While Parliament has been in summer recess, the Conservative leadership contest has been ongoing with the candidates for Prime Minister setting out some of their ideas around health policy, which are likely to inform how the winner approaches governing.
The next leader of the Conservative Party will be announced on 5 September, shortly after they will be invited by the Queen to form a government as Prime Minister. At midday on 7 September they will attend their first session of Prime Minister’s Questions.
We have collected statements relating to health by the two candidates below:
Liz Truss:
- The NHS backlog would be one Truss’ top three priorities, according to the Telegraph.
- Doctors should be enabled to continue working after reaching their lifetime pension cap, without paying the taxes that force thousands into early retirement.
- A national “retire and return” scheme is being considered, which would relax pension rules for retired doctors that limit their part-time earnings and reduce lengthy retraining courses.
- The rule that bans returning staff from earning more from their pension and pay combined than they would earn working full-time could be scrapped.
- The ‘National Insurance increase’ would be reversed which had been earmarked as a levy for the NHS and Social Care.

_Listed entries_

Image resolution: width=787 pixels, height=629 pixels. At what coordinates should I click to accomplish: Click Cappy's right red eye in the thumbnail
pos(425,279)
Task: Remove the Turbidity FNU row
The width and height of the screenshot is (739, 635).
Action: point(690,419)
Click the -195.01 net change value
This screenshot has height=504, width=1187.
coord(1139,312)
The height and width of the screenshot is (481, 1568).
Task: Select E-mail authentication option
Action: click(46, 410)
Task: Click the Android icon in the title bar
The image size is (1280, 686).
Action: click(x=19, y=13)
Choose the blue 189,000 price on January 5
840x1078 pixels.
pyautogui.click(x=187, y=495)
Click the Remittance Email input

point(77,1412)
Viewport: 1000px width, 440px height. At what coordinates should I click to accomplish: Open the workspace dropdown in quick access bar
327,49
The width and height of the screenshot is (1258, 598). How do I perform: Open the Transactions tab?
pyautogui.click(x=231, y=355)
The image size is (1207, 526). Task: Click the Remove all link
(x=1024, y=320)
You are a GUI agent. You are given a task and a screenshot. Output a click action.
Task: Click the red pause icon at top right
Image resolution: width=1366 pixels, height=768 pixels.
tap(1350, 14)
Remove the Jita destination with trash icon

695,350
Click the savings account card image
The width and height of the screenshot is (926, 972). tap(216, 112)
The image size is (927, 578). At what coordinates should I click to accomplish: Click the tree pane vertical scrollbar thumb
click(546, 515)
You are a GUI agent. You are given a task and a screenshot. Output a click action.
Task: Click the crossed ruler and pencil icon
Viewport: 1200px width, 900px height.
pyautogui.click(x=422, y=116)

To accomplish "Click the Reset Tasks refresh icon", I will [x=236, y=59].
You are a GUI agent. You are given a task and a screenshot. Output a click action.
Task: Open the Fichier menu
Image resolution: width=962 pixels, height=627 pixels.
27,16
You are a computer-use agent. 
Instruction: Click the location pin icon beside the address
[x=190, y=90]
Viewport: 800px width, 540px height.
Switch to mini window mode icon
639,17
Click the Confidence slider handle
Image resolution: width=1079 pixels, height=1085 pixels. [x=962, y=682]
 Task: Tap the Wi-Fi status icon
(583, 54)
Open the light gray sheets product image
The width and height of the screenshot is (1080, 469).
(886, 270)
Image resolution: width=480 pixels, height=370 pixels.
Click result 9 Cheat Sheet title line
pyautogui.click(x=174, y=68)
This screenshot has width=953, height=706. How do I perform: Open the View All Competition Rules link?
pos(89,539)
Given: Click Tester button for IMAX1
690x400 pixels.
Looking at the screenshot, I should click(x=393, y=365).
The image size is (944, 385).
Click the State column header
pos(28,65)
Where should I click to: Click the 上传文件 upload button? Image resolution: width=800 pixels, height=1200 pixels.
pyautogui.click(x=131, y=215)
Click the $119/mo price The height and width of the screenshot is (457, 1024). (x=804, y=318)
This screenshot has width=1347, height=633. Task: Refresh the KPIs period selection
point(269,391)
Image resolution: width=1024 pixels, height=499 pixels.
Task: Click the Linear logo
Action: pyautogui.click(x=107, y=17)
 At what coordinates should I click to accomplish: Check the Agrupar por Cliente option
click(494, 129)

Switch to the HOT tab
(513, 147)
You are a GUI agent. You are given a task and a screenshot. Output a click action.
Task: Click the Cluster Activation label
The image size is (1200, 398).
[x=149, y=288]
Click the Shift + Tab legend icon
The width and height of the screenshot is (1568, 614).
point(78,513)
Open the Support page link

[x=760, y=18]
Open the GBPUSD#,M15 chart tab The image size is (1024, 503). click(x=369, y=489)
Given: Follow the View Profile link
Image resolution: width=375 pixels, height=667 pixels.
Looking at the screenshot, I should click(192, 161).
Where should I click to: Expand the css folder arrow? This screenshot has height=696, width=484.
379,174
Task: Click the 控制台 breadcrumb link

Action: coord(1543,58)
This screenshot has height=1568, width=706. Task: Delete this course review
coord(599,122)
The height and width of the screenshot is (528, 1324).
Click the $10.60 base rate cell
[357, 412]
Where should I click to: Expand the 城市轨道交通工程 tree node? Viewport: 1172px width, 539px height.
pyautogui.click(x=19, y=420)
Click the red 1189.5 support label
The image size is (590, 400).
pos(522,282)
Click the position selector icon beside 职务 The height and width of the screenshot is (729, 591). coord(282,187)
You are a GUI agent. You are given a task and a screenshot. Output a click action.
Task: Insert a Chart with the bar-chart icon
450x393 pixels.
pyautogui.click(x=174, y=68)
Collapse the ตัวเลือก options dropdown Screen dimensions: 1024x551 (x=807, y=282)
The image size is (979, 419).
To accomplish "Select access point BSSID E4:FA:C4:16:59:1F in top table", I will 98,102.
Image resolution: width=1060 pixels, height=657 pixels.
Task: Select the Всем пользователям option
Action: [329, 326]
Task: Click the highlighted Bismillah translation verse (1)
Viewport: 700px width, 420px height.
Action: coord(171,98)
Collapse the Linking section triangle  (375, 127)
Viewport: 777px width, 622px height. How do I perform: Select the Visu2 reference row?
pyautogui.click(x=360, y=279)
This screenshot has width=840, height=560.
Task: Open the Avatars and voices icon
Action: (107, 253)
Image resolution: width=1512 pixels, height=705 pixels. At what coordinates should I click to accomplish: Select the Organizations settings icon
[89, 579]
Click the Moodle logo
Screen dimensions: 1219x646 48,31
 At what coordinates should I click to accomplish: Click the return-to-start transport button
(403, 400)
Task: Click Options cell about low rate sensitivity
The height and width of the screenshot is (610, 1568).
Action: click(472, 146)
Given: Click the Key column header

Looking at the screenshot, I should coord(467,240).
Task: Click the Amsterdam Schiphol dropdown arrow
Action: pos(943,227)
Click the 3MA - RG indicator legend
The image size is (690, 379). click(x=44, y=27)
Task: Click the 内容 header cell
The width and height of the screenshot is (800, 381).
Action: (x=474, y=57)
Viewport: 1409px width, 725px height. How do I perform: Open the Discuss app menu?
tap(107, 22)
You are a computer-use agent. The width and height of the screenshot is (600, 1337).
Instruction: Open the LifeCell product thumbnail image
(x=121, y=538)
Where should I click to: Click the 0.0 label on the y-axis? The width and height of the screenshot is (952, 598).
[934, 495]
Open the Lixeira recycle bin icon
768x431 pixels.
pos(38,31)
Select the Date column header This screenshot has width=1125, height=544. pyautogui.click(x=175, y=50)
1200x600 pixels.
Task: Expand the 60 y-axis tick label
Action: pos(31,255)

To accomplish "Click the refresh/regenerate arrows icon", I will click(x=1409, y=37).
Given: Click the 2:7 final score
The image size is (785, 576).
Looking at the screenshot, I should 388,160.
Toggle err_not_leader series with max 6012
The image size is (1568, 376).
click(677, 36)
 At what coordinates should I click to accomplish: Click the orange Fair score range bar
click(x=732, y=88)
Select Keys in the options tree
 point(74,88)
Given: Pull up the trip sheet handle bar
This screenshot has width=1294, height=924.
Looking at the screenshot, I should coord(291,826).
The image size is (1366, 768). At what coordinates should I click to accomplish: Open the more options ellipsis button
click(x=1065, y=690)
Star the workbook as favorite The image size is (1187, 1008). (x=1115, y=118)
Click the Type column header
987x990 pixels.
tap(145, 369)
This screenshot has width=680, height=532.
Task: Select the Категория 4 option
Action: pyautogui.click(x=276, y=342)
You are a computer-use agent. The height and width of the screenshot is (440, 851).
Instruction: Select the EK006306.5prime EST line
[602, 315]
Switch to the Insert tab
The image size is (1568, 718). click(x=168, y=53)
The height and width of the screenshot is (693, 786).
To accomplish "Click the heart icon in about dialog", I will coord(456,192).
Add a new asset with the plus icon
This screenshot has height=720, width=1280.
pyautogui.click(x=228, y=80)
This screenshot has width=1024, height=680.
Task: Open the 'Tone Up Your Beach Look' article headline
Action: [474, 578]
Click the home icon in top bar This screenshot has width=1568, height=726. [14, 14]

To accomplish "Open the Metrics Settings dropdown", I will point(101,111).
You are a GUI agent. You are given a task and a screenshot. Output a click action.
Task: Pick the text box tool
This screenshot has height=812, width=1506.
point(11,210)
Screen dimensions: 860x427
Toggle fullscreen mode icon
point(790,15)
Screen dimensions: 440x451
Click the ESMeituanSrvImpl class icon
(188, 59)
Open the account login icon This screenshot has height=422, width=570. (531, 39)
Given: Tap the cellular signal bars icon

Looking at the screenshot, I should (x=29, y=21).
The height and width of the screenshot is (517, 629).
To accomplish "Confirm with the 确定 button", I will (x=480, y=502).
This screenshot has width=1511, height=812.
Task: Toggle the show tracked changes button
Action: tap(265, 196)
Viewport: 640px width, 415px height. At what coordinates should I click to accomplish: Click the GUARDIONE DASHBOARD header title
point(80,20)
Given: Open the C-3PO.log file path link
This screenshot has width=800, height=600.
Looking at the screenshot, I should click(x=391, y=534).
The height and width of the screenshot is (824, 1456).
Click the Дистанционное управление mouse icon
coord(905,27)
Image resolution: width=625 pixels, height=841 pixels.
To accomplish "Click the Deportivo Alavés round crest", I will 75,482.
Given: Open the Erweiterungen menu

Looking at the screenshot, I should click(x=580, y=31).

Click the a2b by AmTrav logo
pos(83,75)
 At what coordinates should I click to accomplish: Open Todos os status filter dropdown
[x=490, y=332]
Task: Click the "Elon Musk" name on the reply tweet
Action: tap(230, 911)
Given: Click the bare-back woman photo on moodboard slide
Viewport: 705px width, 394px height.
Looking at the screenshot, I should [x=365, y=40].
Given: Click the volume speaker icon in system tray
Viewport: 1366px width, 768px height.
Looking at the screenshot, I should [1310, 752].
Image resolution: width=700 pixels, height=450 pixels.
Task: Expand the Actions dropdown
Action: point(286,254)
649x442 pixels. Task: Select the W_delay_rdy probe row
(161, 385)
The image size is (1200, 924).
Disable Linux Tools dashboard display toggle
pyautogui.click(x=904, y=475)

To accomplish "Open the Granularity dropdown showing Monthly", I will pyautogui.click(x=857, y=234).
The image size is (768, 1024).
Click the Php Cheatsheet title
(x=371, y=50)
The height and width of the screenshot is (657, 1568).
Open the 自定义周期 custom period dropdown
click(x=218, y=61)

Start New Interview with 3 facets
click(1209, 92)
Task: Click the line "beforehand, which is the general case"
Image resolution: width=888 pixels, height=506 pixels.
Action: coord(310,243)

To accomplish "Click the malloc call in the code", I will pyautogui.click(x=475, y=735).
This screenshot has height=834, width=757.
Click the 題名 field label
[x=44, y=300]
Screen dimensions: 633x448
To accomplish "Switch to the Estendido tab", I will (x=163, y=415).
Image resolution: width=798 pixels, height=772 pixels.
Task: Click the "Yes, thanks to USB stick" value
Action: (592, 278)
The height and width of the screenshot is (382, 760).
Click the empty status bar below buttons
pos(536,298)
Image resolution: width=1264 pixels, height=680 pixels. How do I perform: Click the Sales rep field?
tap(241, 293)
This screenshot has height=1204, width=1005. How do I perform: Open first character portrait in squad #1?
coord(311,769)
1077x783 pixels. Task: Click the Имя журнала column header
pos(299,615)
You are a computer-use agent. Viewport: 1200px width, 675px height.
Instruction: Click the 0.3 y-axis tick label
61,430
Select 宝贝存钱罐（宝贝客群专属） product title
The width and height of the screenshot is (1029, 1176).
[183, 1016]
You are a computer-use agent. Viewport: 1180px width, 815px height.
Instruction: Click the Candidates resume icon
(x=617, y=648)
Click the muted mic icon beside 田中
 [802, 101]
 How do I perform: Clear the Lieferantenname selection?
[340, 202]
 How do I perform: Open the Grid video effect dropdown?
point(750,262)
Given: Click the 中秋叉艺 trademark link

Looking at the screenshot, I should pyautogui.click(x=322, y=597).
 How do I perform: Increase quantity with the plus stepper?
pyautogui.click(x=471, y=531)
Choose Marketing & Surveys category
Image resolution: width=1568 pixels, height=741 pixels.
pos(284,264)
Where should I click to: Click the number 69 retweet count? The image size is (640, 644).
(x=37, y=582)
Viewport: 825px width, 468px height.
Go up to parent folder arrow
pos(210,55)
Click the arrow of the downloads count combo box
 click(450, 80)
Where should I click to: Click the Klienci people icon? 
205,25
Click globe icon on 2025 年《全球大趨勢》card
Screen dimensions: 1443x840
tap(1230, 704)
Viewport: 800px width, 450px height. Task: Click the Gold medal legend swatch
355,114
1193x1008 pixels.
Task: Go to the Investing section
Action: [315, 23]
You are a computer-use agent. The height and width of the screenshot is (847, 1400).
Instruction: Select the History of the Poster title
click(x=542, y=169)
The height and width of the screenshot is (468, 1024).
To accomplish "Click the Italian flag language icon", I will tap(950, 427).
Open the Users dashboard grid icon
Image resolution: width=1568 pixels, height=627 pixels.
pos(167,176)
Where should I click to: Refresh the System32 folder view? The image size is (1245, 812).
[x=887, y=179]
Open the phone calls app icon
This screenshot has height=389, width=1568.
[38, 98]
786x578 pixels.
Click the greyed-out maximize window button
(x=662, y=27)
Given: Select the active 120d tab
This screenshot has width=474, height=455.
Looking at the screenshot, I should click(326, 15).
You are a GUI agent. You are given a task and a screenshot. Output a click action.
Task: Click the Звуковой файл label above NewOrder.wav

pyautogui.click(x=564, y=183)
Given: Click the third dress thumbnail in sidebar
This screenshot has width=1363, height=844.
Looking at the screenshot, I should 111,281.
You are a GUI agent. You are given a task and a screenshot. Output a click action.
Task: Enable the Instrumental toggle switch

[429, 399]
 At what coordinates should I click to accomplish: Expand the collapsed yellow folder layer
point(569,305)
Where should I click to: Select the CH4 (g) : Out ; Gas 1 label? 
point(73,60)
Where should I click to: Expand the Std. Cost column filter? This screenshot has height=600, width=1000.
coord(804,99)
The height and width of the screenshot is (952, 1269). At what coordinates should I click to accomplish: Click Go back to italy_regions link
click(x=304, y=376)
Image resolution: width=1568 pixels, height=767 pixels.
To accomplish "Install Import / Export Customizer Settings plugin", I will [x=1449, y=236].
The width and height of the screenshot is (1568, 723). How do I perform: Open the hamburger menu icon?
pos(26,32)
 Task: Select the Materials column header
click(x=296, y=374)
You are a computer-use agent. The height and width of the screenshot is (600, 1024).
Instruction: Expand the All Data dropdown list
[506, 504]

_Requirement A_
For each statement below, say whether it agrees with the passage on the candidates' health policy. Answer yes or no, and quote the words of the passage that decide it.
(i) The next leader of the Conservative Party is to be announced on 5 September.
(ii) Under Truss, the National Insurance increase earmarked for the NHS and Social Care would be kept.
(iii) A national "retire and return" scheme for doctors has already been put in place.
_Requirement B_
Supply what follows in the passage on the candidates' health policy, starting after its final bullet point.

_Answer section A_
(i) Yes: "The next leader of the Conservative Party will be announced on 5 September"
(ii) No: "The ‘National Insurance increase’ would be reversed which had been earmarked as a levy for the NHS and Social Care."
(iii) No: "A national “retire and return” scheme is being considered"

_Answer section B_
- Prime Minister Truss would instead take the money that would have been raised from the NI increase – £36 billion – out of ‘general taxation’ and spend it entirely on social care.
- Truss’ campaign has also pledged to ‘cut bureaucracy in the NHS’
Rishi Sunak
- Has announced that he would put the NHS on a ‘war footing’ to tackle waiting lists.
- A ‘backlog taskforce’ would be set up, and 200 community diagnostic hubs would be in place by 2024. Sunak would make it easier for foreign doctors and nurses to come to the UK.
- The NHS app and 111 service would become the ‘NHS Front Door’.
- Sunak has also committed to introduce a £10 fine for missed GP and hospital appointments if a patient misses more than one.
- Sunak has defended the rise in National Insurance for Health and Social Care.
Women’s Health Strategy
Outside of the Conservative leadership contest, Steve Barclay, the Health and Social Care Secretary, launched the Government’s Women’s Health Strategy on 20 July.